▶ **Série d'exercices**:
1) Extrayez mot pour mot, dans l'extrait choisi, le passage qui va de « La décision du » jusqu'à « pour le Pape. ».
2) Dressez la liste de toutes les personnes que l'extrait choisi désigne par un prénom suivi d'un nom de famille.

▶ **Extrait choisi**:
++++++++++++++++++++

La décision du Pape de confier la direction du Séminaire Romain Majeur au (fraîchement nommé) évêque auxiliaire de Rome Michele di Tolve n’a pas, c’est le moins qu’on puisse dire, soulevé l’enthousiasme des connaisseurs (voir les articles de Silere non possum, et de Luisella Scrosatti qui, sur La Bussola d’aujourd’hui, titre « Di Tolve, l’homme qu’il faut pour vider le séminaire romain »). Inhabituellement, Andrea Gagliarducci complète sa chronique en anglais du lundi pour commenter cette nomination. Je ne traduis pas cette partie, trop « romaine » et donc éloignée de nos préoccupations françaises (!) mais sa conclusion, très intéressante, même si elle est, comme à son habitude, modérée… et plutôt indulgente pour le Pape.

Pape François, la confiance (manquante) dans sa révolution

Andrea Gagliarducci
www.mondayvatican.com
Mardi 11 juillet 2023

Le pape François a confié à Mgr Michele Di Tolve, évêque auxiliaire de Rome, la direction du Grand Séminaire romain et surtout la formation des prêtres.

++++++++++++++++++++

▶ **Extrait de données**:

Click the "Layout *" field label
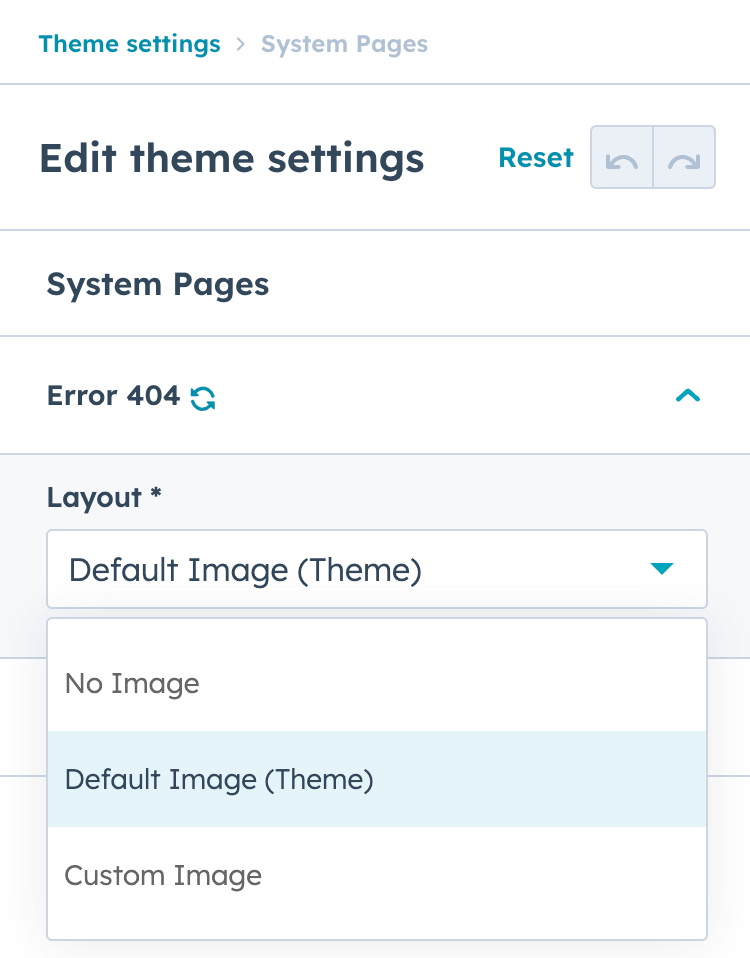click(102, 497)
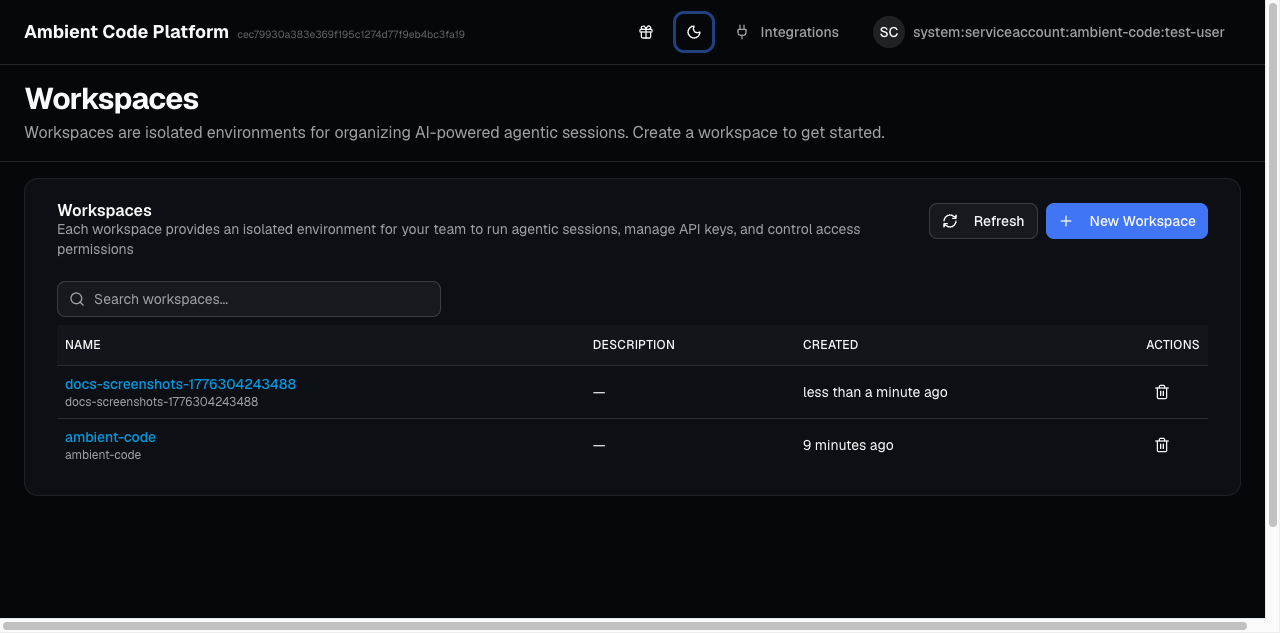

++++++++++++++++++++

▶ **Réponses attendues**:
1)
La décision du Pape de confier la direction du Séminaire Romain Majeur au (fraîchement nommé) évêque auxiliaire de Rome Michele di Tolve n’a pas, c’est le moins qu’on puisse dire, soulevé l’enthousiasme des connaisseurs (voir les articles de Silere non possum, et de Luisella Scrosatti qui, sur La Bussola d’aujourd’hui, titre « Di Tolve, l’homme qu’il faut pour vider le séminaire romain »). Inhabituellement, Andrea Gagliarducci complète sa chronique en anglais du lundi pour commenter cette nomination. Je ne traduis pas cette partie, trop « romaine » et donc éloignée de nos préoccupations françaises (!) mais sa conclusion, très intéressante, même si elle est, comme à son habitude, modérée… et plutôt indulgente pour le Pape.

2)
Michele di Tolve
Luisella Scrosatti
Andrea Gagliarducci